私はエンジニアではなく、ビジネスデベロッパーですから、日本でこのビジネスを成功させるという目標をもって日本に帰ってきました。だけど、もしソフトウェア技術者だったら、しがみついてでもベイエリアで働くことを選んだと思います。それぐらい楽しいところでした。(全米トップ25に入る「働きがいのある職場」ってどんなとこ?、で一部紹介した通りです。)

あるいはそれは全米トップ25に入るような素敵な職場だったからかもしれません。そうだとしても一度そんなソフトウェア技術者にとっての理想郷(マーケターにとっても理想郷ですが)を経験してしまった以上、忘れることはできません。日本もそんな理想郷があちこちにあふれるような環境になるといいと思いますし、微力ながら貢献できるようにしたいと思います。

いつものことですが、話がまとまってませんが、言いたかったのは、自分の現状を正当化している人が多いんじゃないの?ってことです。

Be the change you seek

自分が理想としている環境を言えますか?言えないものは実現できないです。

そして、その環境はどこかにありますか?本気で探してますか?日本ですか?ベイエリアですか?あるいは、今の環境(職場)を変えずに、理想に近づけたいですか?そのために何かしてますか?何をしてますか?

偉そうなことは言えませんが、多くの人が変えたい、変えようと思ったら変わるんじゃないかと思います。

"Be the change you seek" ガンジーの言葉がもとになっていますが、弊社の価値観の一つともなっています。エンジニアは自分でコードを書いて新しいものを作ります。
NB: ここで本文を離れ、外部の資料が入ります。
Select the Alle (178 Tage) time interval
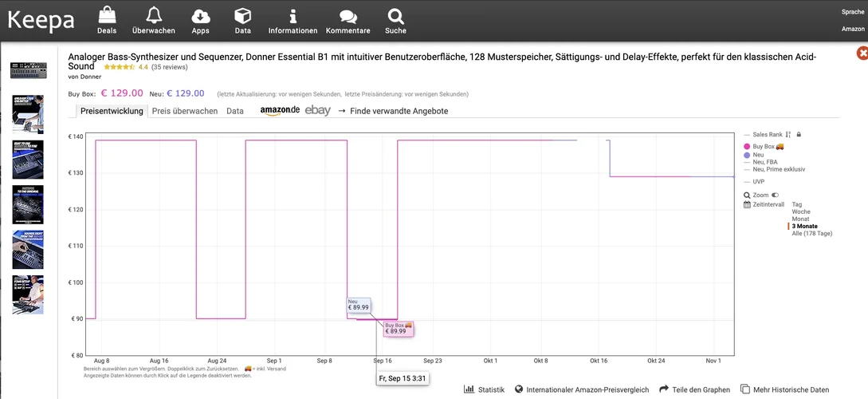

エンジニアではなくとも-たとえばマーケター-こういうことをやりたいと企画して社内システム部門(うちは2つのシステム部門があり、1つは社内IT担当、もう一つは顧客関連のシステム担当。ここでは後者)とディスカッションを始めます。常に良いもの、良いやり方をもとめて行動するのです。

"Be the change you seek" を忘れないようにしたいと思っています。

追記
大事なこと書くの忘れてた。楽しくなければ良い仕事をするのは難しいです。